REQUIREMENTS
[a] In the MTF swap thread, list every sentence in the first post that ends with a question mark.
[b] Reproduce the passage of the MTF swap thread that starts at "# MTF Swap Question" and ends at "(Jan 19, 2012)".

EXTRACT
=======
# MTF Swap Question



## cdb09007 (Aug 7, 2013)

So i am about to ordering some of the lovely Amsoil Syncromesh MTF to swap out the not-so-great GM MTF. Not being a huge gearhead (and not having ramps/jacks of my own) i was planning on having the garage put it in for me at my next oil change in a few hundred miles. However when i called to see if they would do that, they said they do, but not for Cruzes because they have a 'sealed transmission'. What exactly does that mean and why can't they do it? I read the DIY MTF change, so why can't a garage do it? Infringment of some sort? Input?


----------



## XtremeRevolution (Jan 19, 2012)

cdb09007 said:


> So i am about to ordering some of the lovely Amsoil Syncromesh MTF to swap out the not-so-great GM MTF. Not being a huge gearhead (and not having ramps/jacks of my own) i was planning on having the garage put it in for me at my next oil change in a few hundred miles. However when i called to see if they would do that, they said they do, but not for Cruzes because they have a 'sealed transmission'. What exactly does that mean and why can't they do it? I read the DIY MTF change, so why can't a garage do it? Infringment of some sort? Input?
=======
RECORDED INFORMATION
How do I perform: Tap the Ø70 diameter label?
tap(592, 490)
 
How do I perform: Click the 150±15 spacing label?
=======
SOLUTIONS IN ORDER
[a]
What exactly does that mean and why can't they do it?
I read the DIY MTF change, so why can't a garage do it?
Infringment of some sort?
Input?

[b]
# MTF Swap Question



## cdb09007 (Aug 7, 2013)

So i am about to ordering some of the lovely Amsoil Syncromesh MTF to swap out the not-so-great GM MTF. Not being a huge gearhead (and not having ramps/jacks of my own) i was planning on having the garage put it in for me at my next oil change in a few hundred miles. However when i called to see if they would do that, they said they do, but not for Cruzes because they have a 'sealed transmission'. What exactly does that mean and why can't they do it? I read the DIY MTF change, so why can't a garage do it? Infringment of some sort? Input?


----------



## XtremeRevolution (Jan 19, 2012)